(Stored data entries)
== == ==

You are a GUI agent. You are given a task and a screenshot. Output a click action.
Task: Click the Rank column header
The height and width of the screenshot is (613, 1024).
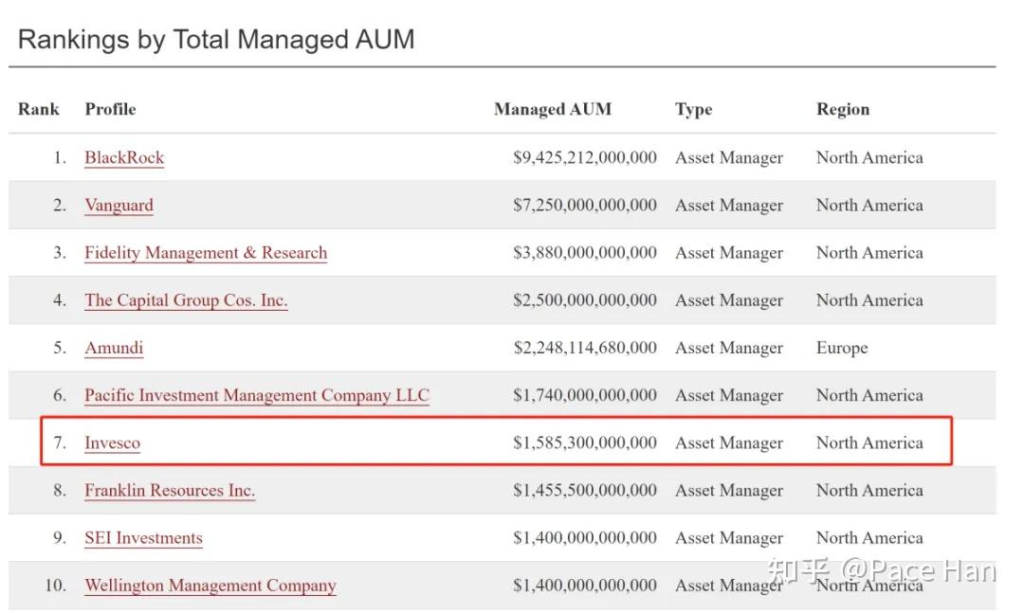click(x=39, y=109)

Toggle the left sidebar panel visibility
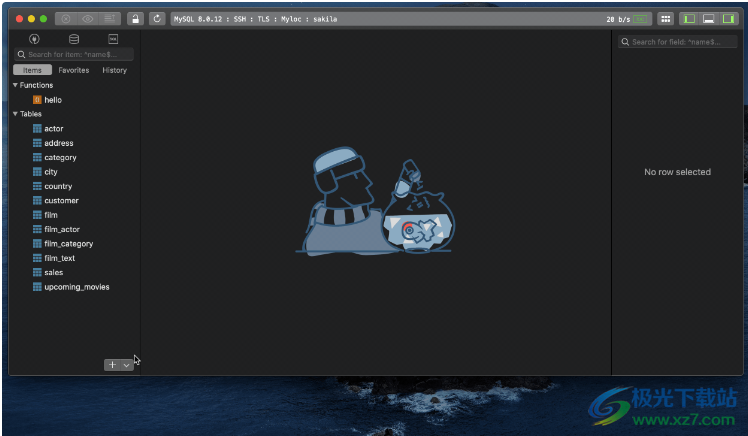tap(689, 19)
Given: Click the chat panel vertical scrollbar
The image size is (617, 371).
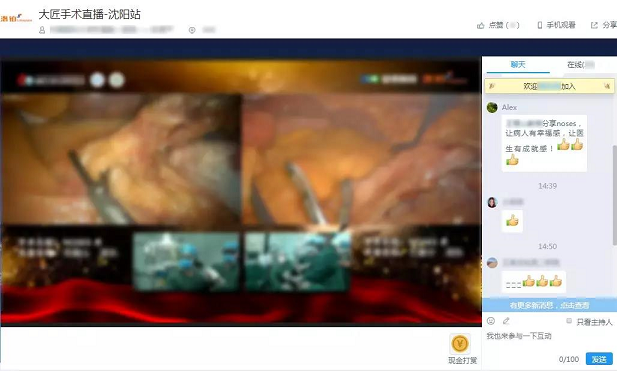Looking at the screenshot, I should 614,195.
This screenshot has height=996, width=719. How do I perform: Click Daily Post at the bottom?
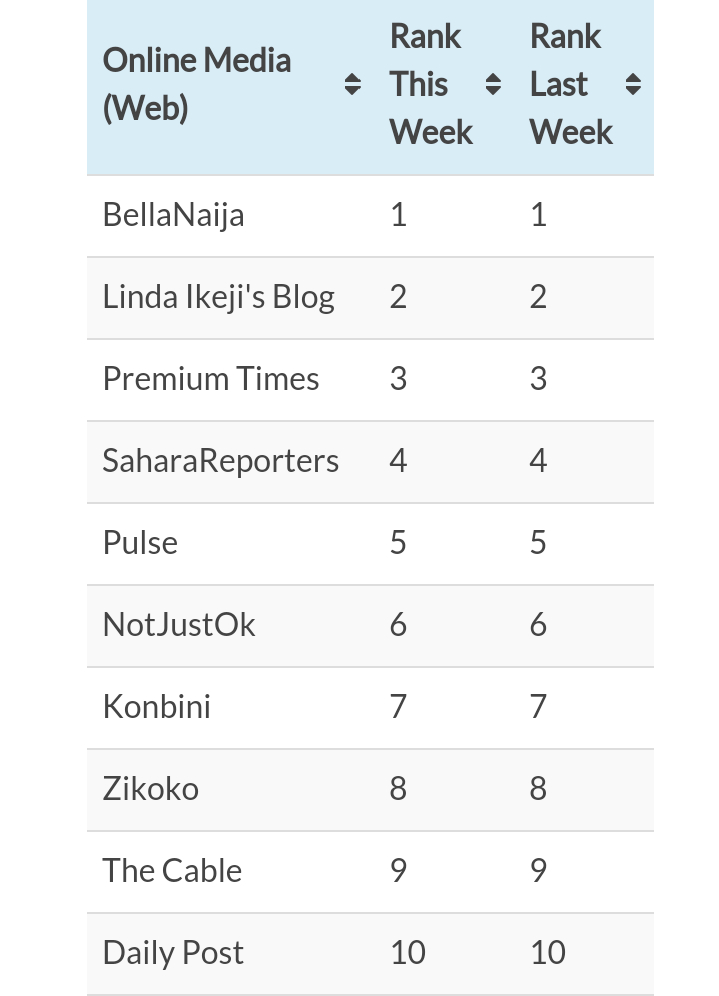(x=173, y=953)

== == ==

§ **YOUR TASK**: Where the line with "Given: Click the" appears, begin there and transcribe exactly through the last line of the data, leaving all pictures aside.

§ **ANSWER SECTION**:
Given: Click the chat panel vertical scrollbar
The image size is (617, 371).
Looking at the screenshot, I should 614,195.
This screenshot has height=996, width=719. How do I perform: Click Daily Post at the bottom?
(x=173, y=953)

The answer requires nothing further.